The 2013 Confederations Cup Final between Spain and Brazil was labeled as the "fantasy final," and, boy, did it deliver on that promise, just not in the way most people were expecting.
On one end, there was a very experienced team in Spain, who has won pretty much everything there is to win in international football in the past five years or so. This includes two UEFA European Championships and a FIFA World Cup.
However, on the other end, there was a very young, inexperienced and up-and-coming side in Brazil, who has one of the world's best players in Neymar. The Brazilians were also playing in front of their home crowd, and were coming off of a thrilling semifinal victory over Uruguay.
So, everything was set up for it to be a fantasy final, right?
It didn't take long for the Brazilians to let the world know that this was going to be their night.
Right from the kickoff, Brazil used their pace and energy to take it to the Spaniards. They closed the ball down immediately, pressured the Spanish backline back to their own 18-yard box and forced mistakes from players like Andres Iniesta and Xavi, who do not typically make any.
In the opening 90 seconds, Brazil's hard work and tactics paid off. Fred scored his fourth goal of the tournament with a beautiful move and a hard-working finish by the forward.
While many would say Iker Casillas should have reacted quicker in goal for Spain, Fred did brilliantly to get the final touch and score the quickest goal that Spain has ever conceded under head coach Vicente del Bosque.
However, the play of the day may have come from a Brazilian defender, despite the ferocity, speed and aggression that Brazil showed in their attack.
Five minutes before halftime, Juan Mata found Pedro behind the Brazilian defense.
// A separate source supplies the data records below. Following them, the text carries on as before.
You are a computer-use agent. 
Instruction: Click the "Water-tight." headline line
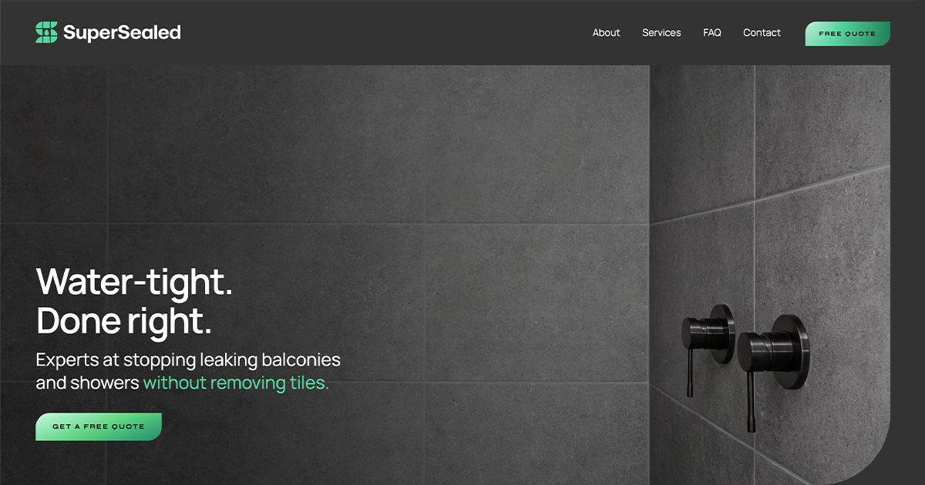[134, 282]
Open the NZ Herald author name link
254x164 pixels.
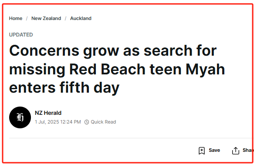pyautogui.click(x=48, y=113)
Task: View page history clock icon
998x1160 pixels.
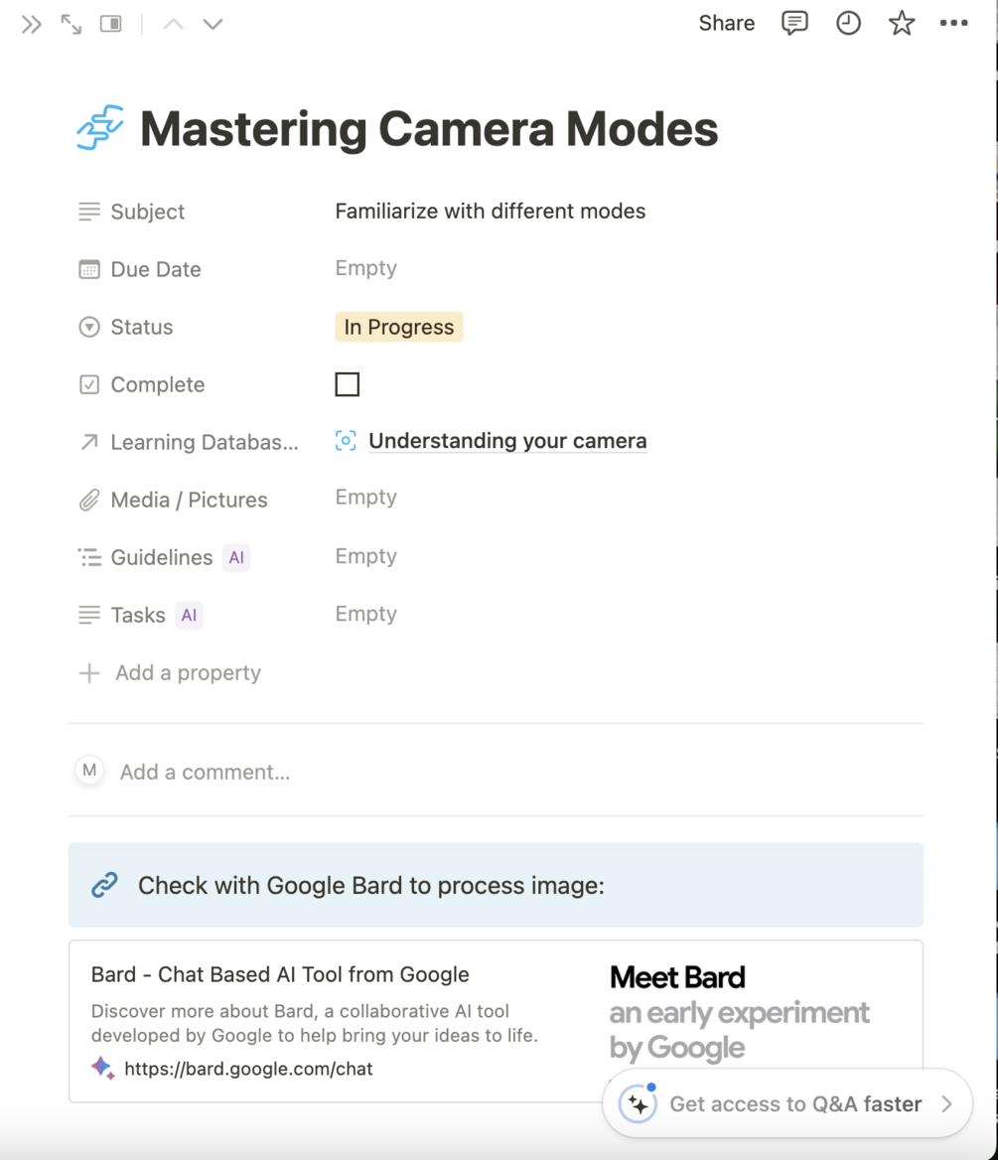Action: [x=848, y=24]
The Barcelona man was in on goal, placed the ball beautifully around goalkeeper Julio Cesar and looked sure to tie the game up at one.
However, Brazil's David Luiz came up with one of the best defensive plays in the tournament, and probably saved the game for Brazil.
Now, this wouldn't have been a proper final if the player of the tournament did not have a say in his team's performance. Thus, just moments after David Luiz saved the scoreline for Brazil, Neymar got in on the action in the 44th minute, doubling his side's advantage.
Neymar showed his maturity with that goal, as he checked back his run and was able to drill the ball home with a powerful left-foot strike. Heading into next summer's World Cup, it is safe to say that Brazil will go only as far as Neymar will take them.
The night only got worse for Spain. Useless was their typical tiki-taka style of play, as they barely seemed to create any scoring opportunities after halftime.
Minutes after halftime, Fred scored again on a wonderfully placed shot after a tremendous move by Brazil, and essentially put the game out of reach for Spain.
It was Fred's fifth goal of the tournament, tying him with Fernando Torres for tops of the Confederations Cup.
Despite one of their poorest performances in recent memory, Spain got a chance to pull a goal back and restore some pride to their team after Jesus Navas was fouled by Marcelo in the box, resulting in a penalty kick for Spain.
However, Spain's night only got more embarrassing. Centre-back Sergio Ramos stepped up to the spot and missed wide left with his shot, failing to even test Julio Cesar.
With players like Xavi and Andres Iniesta on the field, it is a real mystery as to why Ramos, who doesn't have the greatest penalty kick history, took the penalty for Spain with his side down 3-0.
Things went from bad to worse for Spain after Gerard Pique was sent off after a silly foul on Neymar, who was bearing down on goal.
Brazil looked sure to put in at least one more goal, but in the end, had to settle for a three-goal margin over Spain. With the win, Brazil locked up their third consecutive Confederations Cup title.
The final was a fitting way to end this summer's tournament.
Now, after witnessing one of the most intense and passionate tournaments in recent memory, the world awaits next summer's World Cup, and the speculation over whether or not Brazil can win trophies in back-to-back summers begins.